_Goal_: Identify every line of the material below that contains the string "point" and copy each of those lines; case counts.

─── Data rows ───

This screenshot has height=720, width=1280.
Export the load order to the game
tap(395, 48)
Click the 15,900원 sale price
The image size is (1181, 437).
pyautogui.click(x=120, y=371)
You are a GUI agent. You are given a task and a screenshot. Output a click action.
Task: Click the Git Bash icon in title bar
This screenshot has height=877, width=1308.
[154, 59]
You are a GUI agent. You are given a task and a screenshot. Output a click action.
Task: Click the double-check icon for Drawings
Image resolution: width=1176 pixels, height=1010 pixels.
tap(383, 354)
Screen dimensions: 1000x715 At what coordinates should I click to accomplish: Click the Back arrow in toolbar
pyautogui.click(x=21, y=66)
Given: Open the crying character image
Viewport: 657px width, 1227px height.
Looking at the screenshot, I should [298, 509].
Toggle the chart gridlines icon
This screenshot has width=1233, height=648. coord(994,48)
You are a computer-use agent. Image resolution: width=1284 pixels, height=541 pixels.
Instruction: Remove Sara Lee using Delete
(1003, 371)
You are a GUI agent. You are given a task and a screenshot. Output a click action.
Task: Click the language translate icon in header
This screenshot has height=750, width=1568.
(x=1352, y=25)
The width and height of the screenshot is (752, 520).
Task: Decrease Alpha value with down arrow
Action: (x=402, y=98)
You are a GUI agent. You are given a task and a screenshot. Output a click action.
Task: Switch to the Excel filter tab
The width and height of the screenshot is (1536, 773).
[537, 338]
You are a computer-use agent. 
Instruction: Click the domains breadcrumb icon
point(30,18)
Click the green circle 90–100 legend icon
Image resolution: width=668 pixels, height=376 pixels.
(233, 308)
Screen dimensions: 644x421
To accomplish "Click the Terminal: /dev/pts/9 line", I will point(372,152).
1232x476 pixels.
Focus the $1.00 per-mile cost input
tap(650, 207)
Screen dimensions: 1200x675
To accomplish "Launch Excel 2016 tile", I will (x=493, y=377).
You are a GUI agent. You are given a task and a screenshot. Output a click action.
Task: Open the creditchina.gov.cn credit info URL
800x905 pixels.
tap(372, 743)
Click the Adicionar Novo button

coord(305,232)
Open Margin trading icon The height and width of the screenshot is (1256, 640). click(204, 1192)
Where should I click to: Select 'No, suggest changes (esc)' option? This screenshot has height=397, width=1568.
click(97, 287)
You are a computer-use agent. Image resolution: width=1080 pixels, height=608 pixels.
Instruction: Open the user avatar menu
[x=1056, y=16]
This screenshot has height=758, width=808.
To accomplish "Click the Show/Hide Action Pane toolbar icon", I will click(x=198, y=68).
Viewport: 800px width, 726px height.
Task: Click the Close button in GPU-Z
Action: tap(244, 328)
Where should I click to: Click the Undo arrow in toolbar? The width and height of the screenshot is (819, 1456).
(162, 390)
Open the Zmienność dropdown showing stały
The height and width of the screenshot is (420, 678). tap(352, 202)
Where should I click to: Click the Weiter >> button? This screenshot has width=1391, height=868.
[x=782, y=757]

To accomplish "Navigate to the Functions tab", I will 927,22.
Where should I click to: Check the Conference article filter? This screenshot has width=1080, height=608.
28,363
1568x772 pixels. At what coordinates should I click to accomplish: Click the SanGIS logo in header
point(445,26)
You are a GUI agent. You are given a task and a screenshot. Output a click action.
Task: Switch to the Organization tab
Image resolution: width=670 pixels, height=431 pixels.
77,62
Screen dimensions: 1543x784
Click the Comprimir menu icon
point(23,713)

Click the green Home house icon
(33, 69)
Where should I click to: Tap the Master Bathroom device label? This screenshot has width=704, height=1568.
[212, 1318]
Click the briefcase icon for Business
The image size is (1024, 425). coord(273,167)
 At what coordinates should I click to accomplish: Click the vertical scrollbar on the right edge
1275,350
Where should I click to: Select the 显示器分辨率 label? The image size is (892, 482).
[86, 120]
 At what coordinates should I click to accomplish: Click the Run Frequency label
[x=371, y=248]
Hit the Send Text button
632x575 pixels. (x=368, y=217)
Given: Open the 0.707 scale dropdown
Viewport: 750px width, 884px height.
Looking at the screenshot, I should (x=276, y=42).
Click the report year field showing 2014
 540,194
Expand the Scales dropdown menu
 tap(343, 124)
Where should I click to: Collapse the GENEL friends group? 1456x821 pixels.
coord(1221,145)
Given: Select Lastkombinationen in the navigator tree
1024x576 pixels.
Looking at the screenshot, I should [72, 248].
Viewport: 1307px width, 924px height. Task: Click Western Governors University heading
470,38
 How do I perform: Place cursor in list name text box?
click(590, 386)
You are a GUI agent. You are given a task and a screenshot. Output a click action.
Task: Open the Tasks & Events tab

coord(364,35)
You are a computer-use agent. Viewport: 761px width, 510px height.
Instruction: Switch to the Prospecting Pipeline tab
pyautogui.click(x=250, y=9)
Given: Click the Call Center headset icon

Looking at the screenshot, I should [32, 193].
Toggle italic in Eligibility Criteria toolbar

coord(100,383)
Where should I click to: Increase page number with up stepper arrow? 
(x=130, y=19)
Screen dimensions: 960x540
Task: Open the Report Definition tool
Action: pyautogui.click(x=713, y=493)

───

_Completed task_:
point(30,18)
To accomplish "Click the Terminal: /dev/pts/9 line", I will point(372,152).
point(445,26)
point(23,713)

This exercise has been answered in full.